Seither ist natürlich auch Fremdkapital ins Cava -Geschäft geflossen; die beiden Großen aber sind bis heute fest in Familienhand. Bei Freixenet ist es der Clan Ferrer, der ein bis nach Kalifornien und Mexiko verzweigtes Imperium aufgebaut und mit der Marke Henri Abelé auch in der Champagne Fuß gefasst hat. Bei Codorníu sind es die Nachfahren jenes Mannes, dem es 1872 als Erstem im Penedès gelungen war, Schaumwein nach der méthode champenoise herzustellen: Don José Raventós. Damals sprach man noch von champán ; das Wort cava , das eigentlich den Weinkeller meint, hat sich – unter französischem Druck – erst in jüngerer Zeit eingebürgert. Seit 1994 bleibt auch die Bezeichnung méthode champenoise den Weinen aus dem betreffenden Anbaugebiet vorbehalten und im Penedès muss man sich mit dem Hinweis elaboración tradicional begnügen.

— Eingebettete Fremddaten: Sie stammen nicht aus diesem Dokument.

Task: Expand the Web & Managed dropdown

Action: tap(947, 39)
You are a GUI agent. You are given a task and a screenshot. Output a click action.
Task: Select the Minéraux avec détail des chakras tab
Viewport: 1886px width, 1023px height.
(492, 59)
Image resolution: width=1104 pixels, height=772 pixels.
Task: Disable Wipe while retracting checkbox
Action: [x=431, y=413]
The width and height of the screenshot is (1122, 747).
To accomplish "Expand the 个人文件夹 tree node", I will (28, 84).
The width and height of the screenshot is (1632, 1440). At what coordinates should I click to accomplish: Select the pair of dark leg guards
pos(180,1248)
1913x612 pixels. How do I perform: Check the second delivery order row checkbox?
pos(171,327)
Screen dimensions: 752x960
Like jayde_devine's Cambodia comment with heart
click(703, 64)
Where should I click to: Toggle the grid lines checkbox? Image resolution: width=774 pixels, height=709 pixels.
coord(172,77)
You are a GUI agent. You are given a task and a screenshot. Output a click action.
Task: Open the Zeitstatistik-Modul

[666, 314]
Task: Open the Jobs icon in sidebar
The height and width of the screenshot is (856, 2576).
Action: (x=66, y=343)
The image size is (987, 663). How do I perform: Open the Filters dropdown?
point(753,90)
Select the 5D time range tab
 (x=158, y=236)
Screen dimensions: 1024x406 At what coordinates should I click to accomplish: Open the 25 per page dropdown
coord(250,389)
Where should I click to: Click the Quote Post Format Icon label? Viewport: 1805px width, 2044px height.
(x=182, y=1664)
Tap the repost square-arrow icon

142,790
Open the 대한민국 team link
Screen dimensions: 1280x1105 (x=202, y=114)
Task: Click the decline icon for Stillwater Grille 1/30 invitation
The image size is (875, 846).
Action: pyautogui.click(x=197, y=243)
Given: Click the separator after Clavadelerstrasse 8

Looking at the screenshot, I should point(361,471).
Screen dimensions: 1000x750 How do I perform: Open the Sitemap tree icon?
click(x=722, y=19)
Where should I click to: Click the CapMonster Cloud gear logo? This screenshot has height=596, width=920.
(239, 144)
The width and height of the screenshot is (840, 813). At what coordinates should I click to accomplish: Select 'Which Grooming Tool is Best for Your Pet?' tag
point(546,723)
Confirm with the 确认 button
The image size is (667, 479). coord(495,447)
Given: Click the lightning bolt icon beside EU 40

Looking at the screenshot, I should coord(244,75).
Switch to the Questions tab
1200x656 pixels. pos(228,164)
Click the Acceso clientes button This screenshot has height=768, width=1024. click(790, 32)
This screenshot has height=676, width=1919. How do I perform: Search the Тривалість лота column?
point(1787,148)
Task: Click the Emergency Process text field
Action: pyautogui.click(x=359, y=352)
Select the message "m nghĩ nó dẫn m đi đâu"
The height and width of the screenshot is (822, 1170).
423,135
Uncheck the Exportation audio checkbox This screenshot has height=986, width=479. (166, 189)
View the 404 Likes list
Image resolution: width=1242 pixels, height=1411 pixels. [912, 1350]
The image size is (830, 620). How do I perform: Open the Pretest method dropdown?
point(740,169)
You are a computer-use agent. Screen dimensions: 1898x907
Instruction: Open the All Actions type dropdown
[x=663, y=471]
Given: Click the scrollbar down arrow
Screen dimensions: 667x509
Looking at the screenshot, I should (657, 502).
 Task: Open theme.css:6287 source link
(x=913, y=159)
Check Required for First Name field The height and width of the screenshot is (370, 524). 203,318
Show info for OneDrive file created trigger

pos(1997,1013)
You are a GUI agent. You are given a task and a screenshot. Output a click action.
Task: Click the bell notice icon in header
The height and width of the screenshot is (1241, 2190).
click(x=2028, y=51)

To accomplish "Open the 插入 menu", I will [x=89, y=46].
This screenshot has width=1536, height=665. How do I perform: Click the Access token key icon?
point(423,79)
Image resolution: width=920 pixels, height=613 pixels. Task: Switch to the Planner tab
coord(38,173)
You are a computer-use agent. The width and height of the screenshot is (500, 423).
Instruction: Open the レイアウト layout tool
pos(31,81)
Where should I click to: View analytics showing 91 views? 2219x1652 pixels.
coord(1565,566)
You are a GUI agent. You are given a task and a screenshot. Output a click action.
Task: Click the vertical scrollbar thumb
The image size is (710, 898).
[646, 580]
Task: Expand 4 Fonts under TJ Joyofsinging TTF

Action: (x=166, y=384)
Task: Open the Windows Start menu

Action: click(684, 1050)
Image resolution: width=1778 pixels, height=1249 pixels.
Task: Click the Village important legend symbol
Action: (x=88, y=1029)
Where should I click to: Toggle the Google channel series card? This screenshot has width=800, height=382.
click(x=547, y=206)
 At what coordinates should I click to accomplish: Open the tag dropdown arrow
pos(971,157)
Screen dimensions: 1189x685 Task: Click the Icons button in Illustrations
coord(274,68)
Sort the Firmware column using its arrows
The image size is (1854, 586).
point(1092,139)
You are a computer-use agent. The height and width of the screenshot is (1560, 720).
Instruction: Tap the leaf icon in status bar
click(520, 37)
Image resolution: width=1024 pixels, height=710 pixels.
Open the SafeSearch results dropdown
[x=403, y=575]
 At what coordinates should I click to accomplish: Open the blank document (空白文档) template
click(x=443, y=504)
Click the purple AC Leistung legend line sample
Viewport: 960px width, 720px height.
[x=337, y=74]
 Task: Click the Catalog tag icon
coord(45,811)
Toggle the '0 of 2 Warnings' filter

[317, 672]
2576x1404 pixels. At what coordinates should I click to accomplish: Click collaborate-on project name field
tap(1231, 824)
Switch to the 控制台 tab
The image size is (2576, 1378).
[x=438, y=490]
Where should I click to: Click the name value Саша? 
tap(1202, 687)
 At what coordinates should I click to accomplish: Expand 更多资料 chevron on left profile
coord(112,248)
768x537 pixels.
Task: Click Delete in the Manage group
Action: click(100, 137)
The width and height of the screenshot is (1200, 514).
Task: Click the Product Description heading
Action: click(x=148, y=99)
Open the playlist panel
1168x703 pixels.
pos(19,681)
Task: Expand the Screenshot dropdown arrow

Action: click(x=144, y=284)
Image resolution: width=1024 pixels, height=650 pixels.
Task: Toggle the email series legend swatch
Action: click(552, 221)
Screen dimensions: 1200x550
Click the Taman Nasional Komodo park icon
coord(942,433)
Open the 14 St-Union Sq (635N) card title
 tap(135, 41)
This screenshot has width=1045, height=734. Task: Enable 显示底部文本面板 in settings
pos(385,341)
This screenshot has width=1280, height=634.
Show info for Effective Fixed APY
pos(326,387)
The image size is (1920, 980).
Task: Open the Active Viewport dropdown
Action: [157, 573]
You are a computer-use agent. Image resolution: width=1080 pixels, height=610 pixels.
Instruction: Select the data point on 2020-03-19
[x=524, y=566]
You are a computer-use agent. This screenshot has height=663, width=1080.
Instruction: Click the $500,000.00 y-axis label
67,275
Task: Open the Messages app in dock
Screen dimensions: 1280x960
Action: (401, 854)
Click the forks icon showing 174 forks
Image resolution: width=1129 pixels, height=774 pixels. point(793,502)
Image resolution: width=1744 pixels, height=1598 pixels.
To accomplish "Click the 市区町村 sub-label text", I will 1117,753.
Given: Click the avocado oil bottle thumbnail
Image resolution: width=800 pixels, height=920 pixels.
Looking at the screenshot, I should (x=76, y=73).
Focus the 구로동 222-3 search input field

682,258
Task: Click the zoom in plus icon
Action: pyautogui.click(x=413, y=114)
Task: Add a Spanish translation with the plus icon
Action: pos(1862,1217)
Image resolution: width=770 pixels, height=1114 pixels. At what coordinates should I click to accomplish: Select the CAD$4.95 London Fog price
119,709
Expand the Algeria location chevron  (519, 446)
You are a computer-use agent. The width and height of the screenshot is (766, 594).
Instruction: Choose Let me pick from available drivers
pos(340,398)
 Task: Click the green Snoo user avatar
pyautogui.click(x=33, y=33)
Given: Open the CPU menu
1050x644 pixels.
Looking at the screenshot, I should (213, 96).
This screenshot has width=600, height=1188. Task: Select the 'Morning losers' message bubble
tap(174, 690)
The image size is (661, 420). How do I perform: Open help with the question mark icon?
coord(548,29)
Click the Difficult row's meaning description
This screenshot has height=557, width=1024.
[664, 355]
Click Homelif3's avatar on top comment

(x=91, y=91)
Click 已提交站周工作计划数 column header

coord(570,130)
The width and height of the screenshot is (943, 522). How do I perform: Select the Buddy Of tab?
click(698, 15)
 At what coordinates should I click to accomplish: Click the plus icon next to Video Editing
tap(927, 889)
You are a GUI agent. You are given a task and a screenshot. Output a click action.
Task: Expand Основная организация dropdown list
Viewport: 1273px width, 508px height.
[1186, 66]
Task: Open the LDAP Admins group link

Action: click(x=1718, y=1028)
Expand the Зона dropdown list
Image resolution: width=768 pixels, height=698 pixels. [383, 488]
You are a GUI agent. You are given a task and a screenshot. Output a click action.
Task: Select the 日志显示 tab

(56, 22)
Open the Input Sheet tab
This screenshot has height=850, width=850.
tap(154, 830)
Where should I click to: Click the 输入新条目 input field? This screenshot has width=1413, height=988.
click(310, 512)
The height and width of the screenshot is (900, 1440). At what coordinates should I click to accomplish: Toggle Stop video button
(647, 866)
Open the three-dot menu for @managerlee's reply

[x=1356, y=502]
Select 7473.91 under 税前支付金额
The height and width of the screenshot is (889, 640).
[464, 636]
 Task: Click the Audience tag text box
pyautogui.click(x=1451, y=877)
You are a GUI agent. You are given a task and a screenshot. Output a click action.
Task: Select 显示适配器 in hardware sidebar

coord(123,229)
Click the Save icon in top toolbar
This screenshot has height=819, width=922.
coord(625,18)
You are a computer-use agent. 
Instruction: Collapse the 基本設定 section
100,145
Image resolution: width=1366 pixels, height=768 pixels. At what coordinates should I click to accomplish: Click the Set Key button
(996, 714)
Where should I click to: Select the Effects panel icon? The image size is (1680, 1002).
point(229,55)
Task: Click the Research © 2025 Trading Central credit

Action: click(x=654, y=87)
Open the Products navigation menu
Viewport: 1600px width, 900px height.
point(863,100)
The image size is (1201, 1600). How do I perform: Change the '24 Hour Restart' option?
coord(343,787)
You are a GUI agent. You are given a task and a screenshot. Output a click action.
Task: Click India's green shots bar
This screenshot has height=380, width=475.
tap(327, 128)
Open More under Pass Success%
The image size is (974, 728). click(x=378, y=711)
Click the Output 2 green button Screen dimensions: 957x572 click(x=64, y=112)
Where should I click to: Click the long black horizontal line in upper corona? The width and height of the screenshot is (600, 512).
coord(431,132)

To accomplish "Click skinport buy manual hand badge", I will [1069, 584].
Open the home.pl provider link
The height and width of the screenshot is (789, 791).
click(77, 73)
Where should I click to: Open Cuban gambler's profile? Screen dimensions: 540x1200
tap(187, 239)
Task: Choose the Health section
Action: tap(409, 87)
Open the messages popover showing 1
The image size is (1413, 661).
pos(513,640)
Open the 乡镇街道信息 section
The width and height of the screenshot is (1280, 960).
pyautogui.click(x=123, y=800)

Wichtig für das Verständnis von Familienclans wie den Ferrer (Freixenet) und den Raventós (Codorníu) ist die katalanische Tradition, den männlichen Erstgeborenen, den hereu (sprich ere-u), als Allein- oder zumindest Haupterben einzusetzen. Bei Codorníu kam es daher in den achtziger Jahren zum Zerwürfnis. Der von der Familie verstoßene hereu gründete sofort ein neues Unternehmen, Raventós Blanc, und ließ es sich nicht nehmen, den Neubau direkt vis-à-vis vom Stammhaus in Sant Sadurní d’Anoia zu errichten. Es sind die beiden eindrücklichsten Bauwerke in der Gegend. Verkörpert die Anfang des 20. Jahrhunderts vom berühmten modernistischen Architekten Puig i Cadafalch errichtete bodega von Cordorníu die Tradition, so ist die 1986 von Bach & Mora für Raventós Blanc entworfene Anlage das bisher beste Beispiel zeitgenössischer Architektur im Dienst des cava .
War nun der Familienzwist bei Codorníu in baukünstlerischer Hinsicht bereichernd, so gibt es doch Stimmen, die meinen, für das Traditionshaus habe er sich geschäftlich nicht ausgezahlt. Entschied doch derweilen die Freixenet-Gruppe das Exportrennen für sich. Daran änderte es auch nichts, dass Codorníu 1996 gegen seinen Konkurrenten gerichtlich vorging und 1999 in der sogenannten guerra del cava Recht erhielt. Ein Gericht sah es als erwiesen an, dass Freixenet Millionen Flaschen vor Abschluss der vorgeschriebenen Reifezeit von neun Monaten auf den Markt gebracht hatte, und verurteilte das Unternehmen wegen unlauteren Wettbewerbs zu einer millionenschweren Entschädigung.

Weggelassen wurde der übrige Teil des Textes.